There's good days and bad days and I'm resigned to having this awful affliction! I try not to think about it which is easier said than done, night time is the worst but masking techniques work to some degree, I'd like to think I've somewhat habituated to it now, maybe one day someone will come up with a magic solution to this but until then stay strong and don't let it beat you!!
Many thanks for that, I know so few people who have it and even less starting this way.I also had MRI and CT scans and was also told I would have this forever.
Like yourself nighttime masking and learning on the internet seems the way to go.
Fully agree that stress is the big problem and that is hard to deal with.
My T has been so terrible it’s taken me down the depression route and I really want to find a non drug way out if that for sure.
The short answer, Graham, is no. But, I’ve had T since my mid-teens, 60 years, and lost most of my sense of smell quite suddenly thirty years ago. I can hear my T over the sound of a car driving at sixty so it’s loud but I’m rarely bothered.
T is very common but people learn to habituate
The best source of info is the British tinnitus association and their website gives lots of tips.
Many thanks and as hard as I’ve tried I seem unable to habituate. I wished there was a secret formula for that process. I agree I can hear my T over everything else but just seem not to understand or figure out how to habituate.Thanks so much very best Graham
PS I’m pleased you can live and not be so troubled by it because that gives me a heap of hope.
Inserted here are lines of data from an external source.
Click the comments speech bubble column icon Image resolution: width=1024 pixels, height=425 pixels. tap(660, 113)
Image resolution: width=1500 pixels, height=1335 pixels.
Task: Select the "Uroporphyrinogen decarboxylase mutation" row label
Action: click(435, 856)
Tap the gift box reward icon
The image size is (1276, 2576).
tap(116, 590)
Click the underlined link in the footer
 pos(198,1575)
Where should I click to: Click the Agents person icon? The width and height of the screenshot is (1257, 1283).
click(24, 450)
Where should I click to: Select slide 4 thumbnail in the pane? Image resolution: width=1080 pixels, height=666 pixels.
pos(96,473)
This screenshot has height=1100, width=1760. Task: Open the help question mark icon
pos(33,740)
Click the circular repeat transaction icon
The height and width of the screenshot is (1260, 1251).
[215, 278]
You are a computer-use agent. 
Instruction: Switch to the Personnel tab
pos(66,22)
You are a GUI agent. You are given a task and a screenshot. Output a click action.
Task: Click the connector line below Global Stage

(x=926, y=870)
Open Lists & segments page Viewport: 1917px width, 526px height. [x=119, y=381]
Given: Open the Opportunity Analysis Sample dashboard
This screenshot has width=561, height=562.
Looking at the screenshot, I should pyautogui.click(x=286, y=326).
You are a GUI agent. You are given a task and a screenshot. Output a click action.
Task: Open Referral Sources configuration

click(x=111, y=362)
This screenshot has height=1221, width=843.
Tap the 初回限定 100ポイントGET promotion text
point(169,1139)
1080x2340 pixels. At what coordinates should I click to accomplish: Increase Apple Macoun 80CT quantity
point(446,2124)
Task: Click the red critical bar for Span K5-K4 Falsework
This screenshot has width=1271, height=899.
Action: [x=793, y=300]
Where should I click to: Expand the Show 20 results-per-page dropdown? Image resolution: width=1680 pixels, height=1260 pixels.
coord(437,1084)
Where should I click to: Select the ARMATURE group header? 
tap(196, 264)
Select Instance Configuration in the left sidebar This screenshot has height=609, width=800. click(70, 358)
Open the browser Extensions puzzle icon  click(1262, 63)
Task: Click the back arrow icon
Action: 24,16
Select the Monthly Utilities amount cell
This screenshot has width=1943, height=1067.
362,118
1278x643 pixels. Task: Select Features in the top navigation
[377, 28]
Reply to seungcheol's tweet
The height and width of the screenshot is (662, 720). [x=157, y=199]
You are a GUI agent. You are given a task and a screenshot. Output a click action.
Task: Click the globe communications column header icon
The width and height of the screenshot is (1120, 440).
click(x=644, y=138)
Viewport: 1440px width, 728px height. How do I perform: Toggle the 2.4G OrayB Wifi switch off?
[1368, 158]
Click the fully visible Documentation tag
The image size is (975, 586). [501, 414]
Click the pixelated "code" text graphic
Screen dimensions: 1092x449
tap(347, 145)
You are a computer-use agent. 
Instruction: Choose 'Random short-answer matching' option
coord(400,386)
If you trawl the web asking for tinnitus cures you’ll soon find some “secrets”. Trouble is, they are just there to get your money and don’t actually work!The British tinnitus Association finances research but no cures as yet.
Back in spring 2001 I suddenly developed the worst flu-like symptoms I had ever had. A few days later, whilst lying in bed feeling terrible T suddenly started in my left ear, then a few days later my right ear joined in. The right ear T stopped a few weeks later but the left has been ringing ever since. My energy levels also started decreasing around then and I'm led to believe that my T and CFS/ME are the results of a viral infection.
While mine started from noise exposure as a child, over the years different things affected it. In particular, in 1997 a terrible sinus infection created issues that have been hard to shake. They come and go and I just deal with it. I remember reading that certain viruses affect the cilia in the ear.
Hi Graham-E, sorry to hear you are struggling. I see you say 'My T has been so terrible it’s taken me down the depression route and I really want to find a non drug way out if that for sure'. When you have significant T it does take a toll on our mental health and it can de difficult to get out of this mood cycle when we are trying to deal with T.
When I first got T it resulted in me becoming severely depressed. Through a lot of hard work I have come out of the other end and now no longer have depression and am also living very well with my T.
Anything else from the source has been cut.